MIT News reports on a study done on Boston and Phoenix that found that changing our traditional dark asphalt road surfaces to something lighter could reduce the urban "heat island" effect and in turn reduce local greenhouse emissions.
The researchers reported that, at least in Boston, switching to lighter, stiffer and smoother surfaces, such as concrete made with light-colored binders, could reduce overall temperatures by as much as 3 degrees and mean less greenhouse-gas emissions both by reducing the energy vehicles need to traverse the road and by reducing the need for cooling in neighboring buildings. Such savings are possible in part based on how much of our land surface is covered by asphalt.

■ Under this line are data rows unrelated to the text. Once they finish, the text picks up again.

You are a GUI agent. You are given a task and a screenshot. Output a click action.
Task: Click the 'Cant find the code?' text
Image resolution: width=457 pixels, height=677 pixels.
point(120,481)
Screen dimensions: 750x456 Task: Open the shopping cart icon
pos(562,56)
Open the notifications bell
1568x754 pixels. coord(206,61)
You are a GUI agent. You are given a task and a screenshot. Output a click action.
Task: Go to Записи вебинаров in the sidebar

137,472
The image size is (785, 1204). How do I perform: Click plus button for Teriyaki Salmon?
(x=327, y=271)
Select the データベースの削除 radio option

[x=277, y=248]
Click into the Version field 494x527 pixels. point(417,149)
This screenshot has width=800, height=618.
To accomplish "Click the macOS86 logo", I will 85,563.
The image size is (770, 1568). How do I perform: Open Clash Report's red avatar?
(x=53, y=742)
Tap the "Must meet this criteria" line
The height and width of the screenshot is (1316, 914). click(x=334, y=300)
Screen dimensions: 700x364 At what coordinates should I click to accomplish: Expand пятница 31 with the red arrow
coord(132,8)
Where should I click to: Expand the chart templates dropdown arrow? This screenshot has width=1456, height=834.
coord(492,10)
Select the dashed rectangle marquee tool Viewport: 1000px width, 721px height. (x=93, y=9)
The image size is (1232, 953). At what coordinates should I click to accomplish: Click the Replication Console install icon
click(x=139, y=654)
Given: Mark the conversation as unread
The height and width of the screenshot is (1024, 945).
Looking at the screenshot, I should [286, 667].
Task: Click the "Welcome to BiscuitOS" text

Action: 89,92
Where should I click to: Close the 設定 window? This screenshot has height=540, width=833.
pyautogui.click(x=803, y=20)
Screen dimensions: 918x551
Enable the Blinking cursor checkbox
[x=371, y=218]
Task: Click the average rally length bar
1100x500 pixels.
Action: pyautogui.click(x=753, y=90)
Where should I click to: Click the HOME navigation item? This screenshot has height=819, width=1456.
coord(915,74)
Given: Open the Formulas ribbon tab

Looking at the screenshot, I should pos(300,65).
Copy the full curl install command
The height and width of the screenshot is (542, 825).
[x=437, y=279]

The researchers emphasized, though, that it's not as easy as just replacing all the asphalt with concrete because in some spots, that could increase air-conditioning costs in buildings that have a lot of that sunlight reflected from the roads onto them. Also, unlike in Phoenix, cooling in the winter is not what we want to see in Boston, so the right pavement would have to be selected on a block by block basis, they say.
Achieving these savings, however, requires that cool pavement strategies be selected according to the climate, traffic, and building configurations of each neighborhood.
They add that the cladding on buildings could also be part of the strategy to reflect the sun's energy back into space rather than along the ground.